Treffer
BGH Beschluss

Wiedereinsetzung in Revision; mitangeklagte Revisionen als unbegründet verworfen

Gericht
BGH
Spruchkörper
1. Strafsenat
Aktenzeichen
1 StR 127/67
Datum
30.05.1967
Rechtsgebiet
Strafrecht
Quelle
Der BGH gewährte einem Angeklagten Wiedereinsetzung in den vorigen Stand wegen Versäumens der Revisionsbegründungsfrist; die Kosten der Wiedereinsetzung trägt der Angeklagte. Die Revisionen der Mitangeklagten wurden als unbegründet verworfen, weil die Nachprüfung keinen Rechtsfehler ergab (§ 349 Abs. 2, 3 StPO).
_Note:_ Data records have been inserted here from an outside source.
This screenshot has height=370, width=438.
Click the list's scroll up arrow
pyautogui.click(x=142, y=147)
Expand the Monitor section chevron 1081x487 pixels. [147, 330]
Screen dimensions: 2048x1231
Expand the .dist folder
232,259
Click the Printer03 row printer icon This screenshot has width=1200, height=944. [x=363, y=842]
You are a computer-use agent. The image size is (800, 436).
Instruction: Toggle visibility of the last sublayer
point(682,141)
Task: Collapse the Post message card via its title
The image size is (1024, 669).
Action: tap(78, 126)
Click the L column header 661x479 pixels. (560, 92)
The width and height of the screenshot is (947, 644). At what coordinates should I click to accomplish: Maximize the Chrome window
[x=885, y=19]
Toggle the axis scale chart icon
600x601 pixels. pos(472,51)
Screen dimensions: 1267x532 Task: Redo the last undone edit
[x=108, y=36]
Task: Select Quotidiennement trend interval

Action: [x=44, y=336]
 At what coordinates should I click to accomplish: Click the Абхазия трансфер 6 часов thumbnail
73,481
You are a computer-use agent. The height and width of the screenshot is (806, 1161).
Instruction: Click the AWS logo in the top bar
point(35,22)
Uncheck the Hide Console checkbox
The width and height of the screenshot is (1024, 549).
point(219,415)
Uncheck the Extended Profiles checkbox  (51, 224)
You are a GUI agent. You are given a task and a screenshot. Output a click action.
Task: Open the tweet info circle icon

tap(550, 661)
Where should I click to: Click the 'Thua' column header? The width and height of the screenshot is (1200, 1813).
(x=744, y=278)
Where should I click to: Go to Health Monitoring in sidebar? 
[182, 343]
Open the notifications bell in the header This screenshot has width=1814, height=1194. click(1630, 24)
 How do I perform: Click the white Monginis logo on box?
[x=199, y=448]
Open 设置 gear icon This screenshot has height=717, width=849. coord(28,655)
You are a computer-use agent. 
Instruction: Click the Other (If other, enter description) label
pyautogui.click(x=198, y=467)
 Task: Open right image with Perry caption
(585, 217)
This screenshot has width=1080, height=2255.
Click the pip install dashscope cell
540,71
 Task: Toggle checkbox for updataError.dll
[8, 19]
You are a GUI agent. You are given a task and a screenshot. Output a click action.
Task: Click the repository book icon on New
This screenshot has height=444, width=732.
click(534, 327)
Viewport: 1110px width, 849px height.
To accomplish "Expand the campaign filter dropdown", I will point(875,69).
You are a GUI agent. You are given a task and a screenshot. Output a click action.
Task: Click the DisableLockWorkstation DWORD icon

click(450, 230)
Ermittlungshaft über drei Monate wird auf die Strafe angerechnet.

Abstrakte Rechtssätze

1

Wiedereinsetzung in den vorigen Stand kann gewährt werden, wenn die gesetzlichen Voraussetzungen für das Nachholen versäumter Verfahrenshandlungen vorliegen und die Interessen der Prozessordnung dies rechtfertigen.

2

Die Kosten einer Wiedereinsetzung hat der Antragsteller zu tragen, wenn ihm die Versäumung anzulasten ist oder die Entscheidung der Wiedereinsetzung so bestimmt.

3

Eine Revision ist als unbegründet zu verwerfen, wenn die Nachprüfung der Revisionsrechtfertigungen keinen Rechtsfehler im angefochtenen Urteil ergibt (§ 349 Abs. 2, 3 StPO).

4

Untersuchungshaft ist dem späteren Strafmaß anzurechnen, insbesondere soweit sie die Dauer von drei Monaten übersteigt.

Vorinstanzen

Landgericht Nürnberg-Fürth, 12. August 1966

Rubrum

BUNDESGERICHTSHOF BESCHLUSS 1 StR 127/67

in der Strafsache gegen

1. den Werkzeugmacher Ditmar █, geboren am ██ 1944 in ███, ohne festen Wohnsitz,

2. den Dreher ██████, geboren am ██ in ████, █████

3. den ██████████ ████████, geboren am █████████ 1948 in ███, █████████████

4. Ernst ███████, geboren am ███████████ 1938 in ████████████,

– alle zur Zeit in Untersuchungshaft –

wegen gemeinschaftlichen schweren Raubes bzw. schweren Diebstahls i. R. u. a.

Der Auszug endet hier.